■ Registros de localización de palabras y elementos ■

^^^^^^^^

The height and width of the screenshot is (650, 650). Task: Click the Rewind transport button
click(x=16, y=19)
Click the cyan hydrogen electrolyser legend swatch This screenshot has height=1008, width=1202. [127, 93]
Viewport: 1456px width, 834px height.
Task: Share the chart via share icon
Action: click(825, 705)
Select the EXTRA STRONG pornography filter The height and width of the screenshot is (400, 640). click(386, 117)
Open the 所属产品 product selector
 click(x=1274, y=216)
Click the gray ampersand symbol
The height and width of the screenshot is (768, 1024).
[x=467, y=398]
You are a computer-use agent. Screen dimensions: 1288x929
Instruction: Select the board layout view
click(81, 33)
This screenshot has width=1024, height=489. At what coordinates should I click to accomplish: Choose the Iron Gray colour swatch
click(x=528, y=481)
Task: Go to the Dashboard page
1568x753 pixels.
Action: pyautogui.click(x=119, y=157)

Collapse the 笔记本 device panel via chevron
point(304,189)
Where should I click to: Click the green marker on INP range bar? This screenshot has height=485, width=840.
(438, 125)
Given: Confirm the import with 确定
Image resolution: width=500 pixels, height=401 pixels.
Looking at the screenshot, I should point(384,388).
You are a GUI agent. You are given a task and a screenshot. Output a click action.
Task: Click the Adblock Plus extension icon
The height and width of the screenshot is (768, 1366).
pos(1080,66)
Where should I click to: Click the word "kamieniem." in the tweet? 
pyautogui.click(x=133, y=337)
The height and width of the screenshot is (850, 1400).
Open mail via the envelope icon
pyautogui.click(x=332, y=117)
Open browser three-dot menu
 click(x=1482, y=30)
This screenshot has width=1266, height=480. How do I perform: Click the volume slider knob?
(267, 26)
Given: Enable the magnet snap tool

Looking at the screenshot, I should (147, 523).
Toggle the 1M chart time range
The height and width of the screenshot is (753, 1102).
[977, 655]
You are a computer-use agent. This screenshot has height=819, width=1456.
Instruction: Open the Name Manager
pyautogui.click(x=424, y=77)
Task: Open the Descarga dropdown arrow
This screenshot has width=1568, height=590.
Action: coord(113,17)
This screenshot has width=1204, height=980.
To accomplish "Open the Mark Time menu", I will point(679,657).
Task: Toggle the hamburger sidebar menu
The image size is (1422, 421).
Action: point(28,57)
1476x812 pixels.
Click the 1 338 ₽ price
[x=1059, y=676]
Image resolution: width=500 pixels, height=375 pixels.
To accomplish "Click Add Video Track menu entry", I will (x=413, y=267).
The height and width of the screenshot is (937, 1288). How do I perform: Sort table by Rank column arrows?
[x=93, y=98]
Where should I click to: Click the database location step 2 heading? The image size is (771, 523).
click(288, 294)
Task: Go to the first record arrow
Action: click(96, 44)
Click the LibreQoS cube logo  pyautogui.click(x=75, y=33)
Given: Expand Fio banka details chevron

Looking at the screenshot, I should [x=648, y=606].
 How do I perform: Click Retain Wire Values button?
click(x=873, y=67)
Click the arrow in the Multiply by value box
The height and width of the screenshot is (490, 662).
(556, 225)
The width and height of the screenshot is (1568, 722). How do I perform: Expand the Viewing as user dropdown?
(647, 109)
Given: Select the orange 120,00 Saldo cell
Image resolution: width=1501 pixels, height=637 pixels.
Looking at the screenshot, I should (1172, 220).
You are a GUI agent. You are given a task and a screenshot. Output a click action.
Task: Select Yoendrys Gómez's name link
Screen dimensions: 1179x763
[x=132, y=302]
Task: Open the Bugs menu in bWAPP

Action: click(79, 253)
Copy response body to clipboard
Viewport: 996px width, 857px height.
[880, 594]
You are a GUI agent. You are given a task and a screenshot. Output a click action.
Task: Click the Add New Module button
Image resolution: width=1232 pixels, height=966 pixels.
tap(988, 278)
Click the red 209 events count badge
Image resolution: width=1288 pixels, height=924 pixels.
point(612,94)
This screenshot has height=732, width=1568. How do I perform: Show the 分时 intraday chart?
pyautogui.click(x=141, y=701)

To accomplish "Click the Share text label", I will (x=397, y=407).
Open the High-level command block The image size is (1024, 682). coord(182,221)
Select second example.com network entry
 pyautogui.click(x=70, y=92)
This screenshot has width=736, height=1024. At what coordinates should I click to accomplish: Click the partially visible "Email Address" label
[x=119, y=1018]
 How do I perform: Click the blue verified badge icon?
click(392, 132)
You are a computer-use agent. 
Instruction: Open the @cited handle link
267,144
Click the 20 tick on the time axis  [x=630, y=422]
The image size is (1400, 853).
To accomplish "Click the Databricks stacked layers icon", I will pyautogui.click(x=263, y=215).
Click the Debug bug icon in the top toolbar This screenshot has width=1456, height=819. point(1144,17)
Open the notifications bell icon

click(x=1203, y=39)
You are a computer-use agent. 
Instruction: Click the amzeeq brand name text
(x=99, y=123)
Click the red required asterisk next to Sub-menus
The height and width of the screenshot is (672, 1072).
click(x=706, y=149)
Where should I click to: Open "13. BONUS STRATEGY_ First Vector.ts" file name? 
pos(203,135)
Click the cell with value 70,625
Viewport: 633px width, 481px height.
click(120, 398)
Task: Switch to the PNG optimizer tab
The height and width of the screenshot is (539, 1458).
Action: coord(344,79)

^^^^^^^^

■ Reto ■
¿Puedes dar como lista numerada, sin las líneas en blanco, todo lo que va desde la línea que contiene "Click the cell with value 70,625" hasta el final de los registros?

■ Resultado del ejercicio ■
1. Click the cell with value 70,625
2. Viewport: 633px width, 481px height.
3. click(120, 398)
4. Task: Switch to the PNG optimizer tab
5. The height and width of the screenshot is (539, 1458).
6. Action: coord(344,79)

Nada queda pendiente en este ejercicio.